Empty shops have been filled due to a street renewal rent subsidy policy, jobs are on the rise due to a myriad of new employers, including a Defence Department call centre and major new opportunities from the proposed Snowy Hydro expansion.
It’s a buzz the town has only sporadically felt since the halcyon days of the Snowy Scheme, when the town supported four nightclubs and four male barbers. While there has been much disquiet in NSW over forced council mergers, the Snowy-Monaro merger appears set in rock, despite some bitterness in some quarters of the old Snowy Rivers and Bombala shire areas.
Farmer Dean Lynch didn’t waste time when he moved from his job as Cooma-Monaro mayor to Snowy-Monaro administrator last year. In some ways, the reins had finally been released. The Angus cattle breeder has always been hands on.

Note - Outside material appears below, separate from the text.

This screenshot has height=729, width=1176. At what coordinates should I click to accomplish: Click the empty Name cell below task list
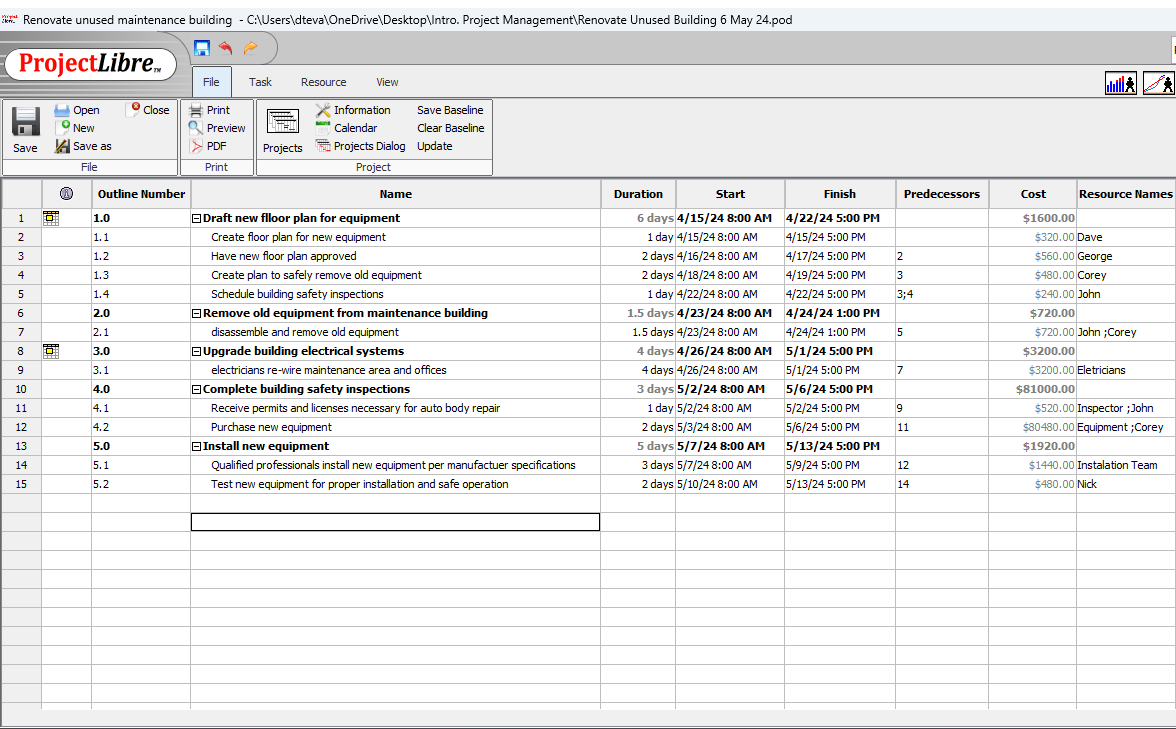click(395, 522)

The first thing he did in his job was to get on the phone to marketing guru Peter Sheppard, who had headed Snowy Tourism. Sheppard framed the famous “Queensland, beautiful one day, perfect the next” line. For Cooma, he invented “So much to love”, a tagline now emblazoned on poles and stickers down Sharp Street. Other town taglines are being fed out in the new council area including Delegate “Experience history”, Adaminaby “Big trout country”, Bombala “Platypus country” and Jindabyne “Australia’s highest playground”.
It’s all about attracting extra tourist dollars. Mr Lynch says of the tourists who go to the Snowies in winter, only 60 per cent ski, the rest are looking for something to do. Another key Lynch plank has been to keep the 22-40 year-old’s in town by improving regional university education facilities, and enabling diversity in business. A great innovation was the launch of a local business store card by the Cooma Chamber of Commerce. Chamber executive officer Karen McGufficke said the $144,000 worth of cards had been sold in the last nine months, of which $108,000 had been spent so far.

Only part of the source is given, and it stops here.